At Biotechvana we are pleased to offer our users advanced structural bioinformatics services focused on the study of proteins and biomolecular complexes using computational modeling, simulation, and design tools. Our analyses make it possible to explore the structure, function, and dynamics of proteins, as well as to optimize their properties through rational engineering and artificial intelligence approaches.
In the field of structural bioinformatics, we offer different types of analyses adapted to the goals of each project, including:
- Protein Engineering and Design: optimization or de novo creation of proteins through structural redesign, AI-assisted prediction, and functional mutation analysis.
- Molecular Modeling and Simulation: prediction of three-dimensional structures, structural refinement, stability analysis, and molecular dynamics simulations using advanced tools.
- Biomolecular Interaction Studies: analysis of protein–ligand or protein–protein complexes, binding site prediction, complex simulation, and estimation of binding free energies.
Each project is approached in a personalized manner, adapting methods and tools to the type of protein, ligand, or molecular system of interest.
This analysis supports the design or redesign of proteins with desired properties by evaluating variants through structure–function insights.
- Retrieval of protein sequences from databases (UniProt, PDB, AlphaFold DB, etc.).
- Structure curation: removal of ligands, protonation, correction of missing residues, etc.
- Structural modeling (AlphaFold, OmegaFold, Swiss-Model…).
- Model analysis and identification of functional regions.
- De novo design or redesign of existing proteins (RFdiffusion, ProteinMPNN, LigandMPNN).
- Molecular dynamics simulation to evaluate structural stability (AMBER, GROMACS...).
This analysis enables reliable structural models, stability assessment, and extraction of functional properties for mechanistic and applied studies.
- Prepare a clean, simulation-ready molecular model by correcting errors, assigning protonation states, and optimizing geometry.
- Start by adding missing atoms and residues, fixing chain breaks, and choosing appropriate protonation states for ionizable groups at the target pH.
- Apply an appropriate force field and perform energy minimization to remove steric clashes and relax strained bonds; this yields a low-energy starting structure suitable for further refinement or simulations.
- Improve local and global geometry using targeted refinement methods to better match experimental data or theoretical expectations.
- Refinement can include loop modeling, side-chain rotamer optimization, and restrained minimization or short molecular dynamics to correct poorly modeled regions.
- Assess how the structure behaves over time and which regions are rigid or mobile.
- Use molecular dynamics (MD) simulations or normal mode analysis to sample conformational space and compute metrics such as RMSD, RMSF, and secondary-structure persistence.
- Identify flexible loops, hinge regions, and stable cores.
- Evaluate thermal stability, unfolding pathways, or the effect of mutations on dynamics to predict functional consequences.
- Characterize features that relate structure to biological function and potential applications.
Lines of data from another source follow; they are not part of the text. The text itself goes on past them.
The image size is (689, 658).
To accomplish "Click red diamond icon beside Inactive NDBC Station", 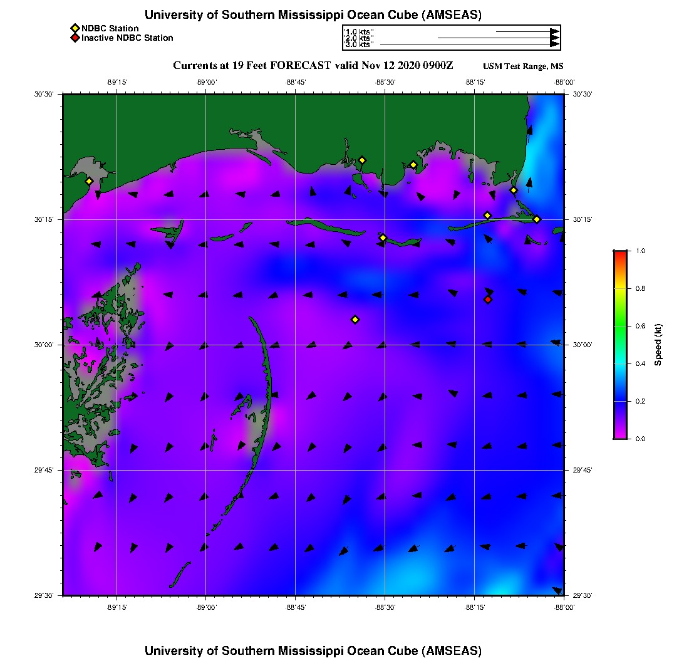I will (x=75, y=38).
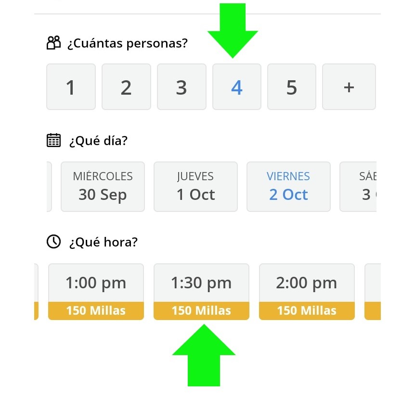415x395 pixels.
Task: Select Jueves 1 Oct date
Action: point(195,186)
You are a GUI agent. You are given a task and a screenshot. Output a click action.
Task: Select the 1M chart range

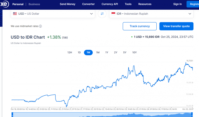[98, 52]
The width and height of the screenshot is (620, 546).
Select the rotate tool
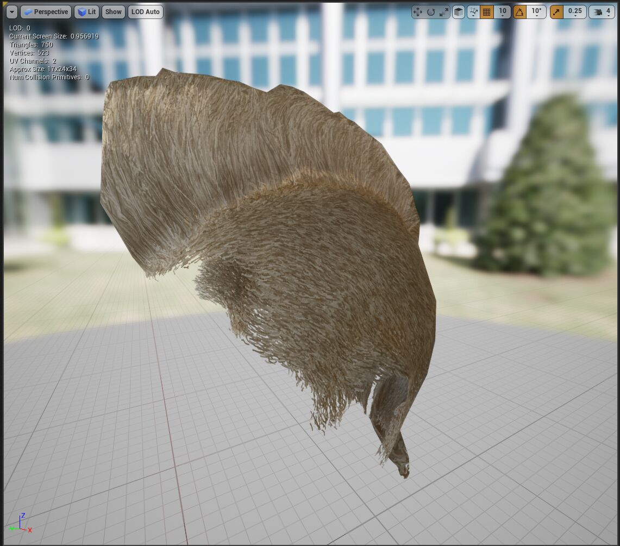click(432, 11)
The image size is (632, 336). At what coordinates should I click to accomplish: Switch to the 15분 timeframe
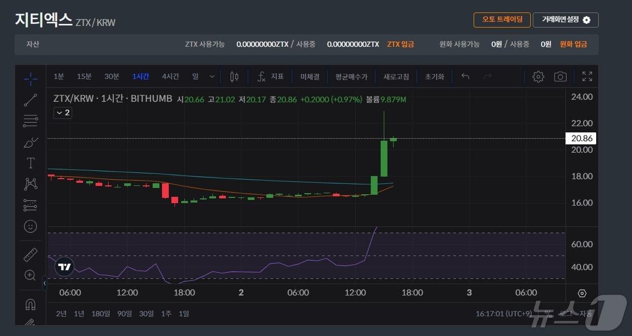pyautogui.click(x=84, y=76)
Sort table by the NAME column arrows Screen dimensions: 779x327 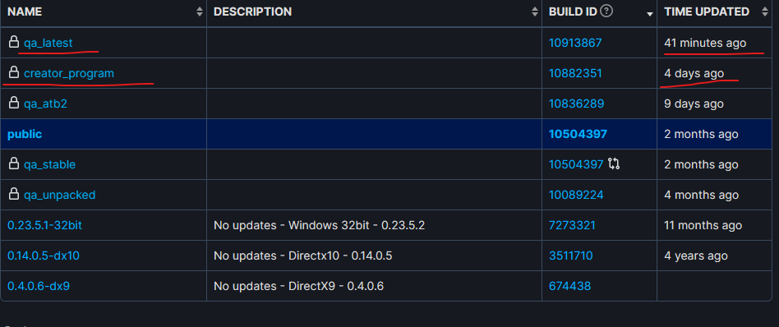199,12
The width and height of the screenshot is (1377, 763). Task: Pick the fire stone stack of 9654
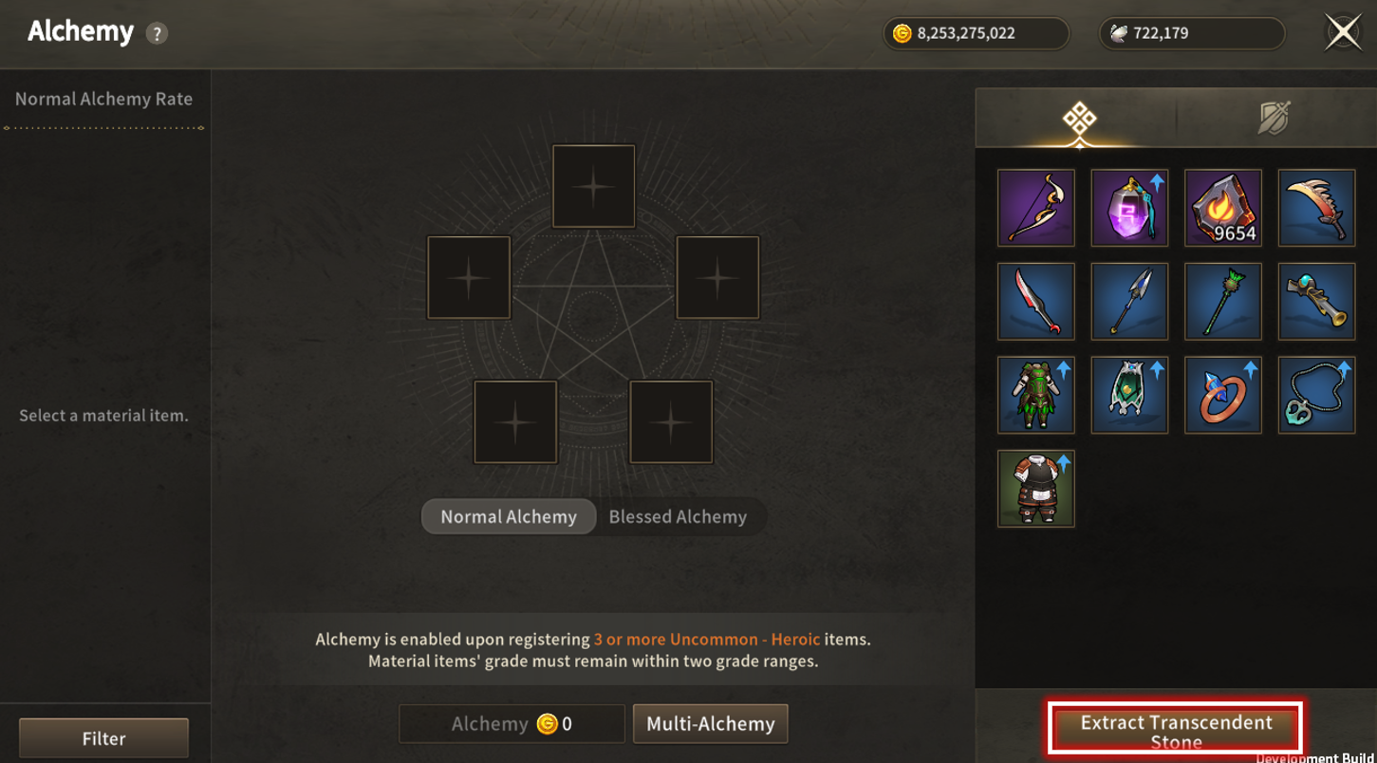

- Analyze binding pockets, electrostatic surfaces, hydrogen-bond networks, and hydrophobic patches to infer ligandability and interaction hotspots.
- Compute properties like solvent accessibility, pKa shifts, and predicted binding energies to support drug design, mutational studies, or interpretation of experimental results.
This analysis clarifies how biomolecules interact and with what affinity, supporting mechanistic interpretation, target prioritization, and experimental design.
- Identify and characterize how small molecules or other proteins bind to a target protein.
- Use docking tools (AutoDock Vina, HADDOCK, etc.) to predict binding poses and prioritize likely interactions.
- Inspect key contacts such as hydrogen bonds and hydrophobic interactions.
- Map interaction hot spots.
- Use the results to guide hypothesis generation for mutagenesis, inhibitor design, or experimental validation.
- Simulate the time-dependent behavior of protein–ligand or protein–protein complexes to sample realistic conformations and dynamic interactions.
- Run molecular dynamics simulations to observe conformational changes, solvent effects, and transient contacts.
- Analyze trajectories to compute metrics such as RMSD, RMSF, and interaction lifetimes.
- These simulations reveal mechanisms that are not evident from static models.
- Quantify binding strength using methods such as MM/PBSA or MM/GBSA to estimate relative or absolute binding free energies.
- Calculate energetic contributions (electrostatics, van der Waals, solvation) from MD snapshots to prioritize ligands or mutations and rationalize observed affinities.
- Evaluate complex stability and interaction affinity.
- Combine structural analyses, MD-derived metrics, and free energy estimates to determine complex half-life, propensity for dissociation, and the effect of mutations or environmental changes on affinity.
- These evaluations support design decisions and experimental strategies.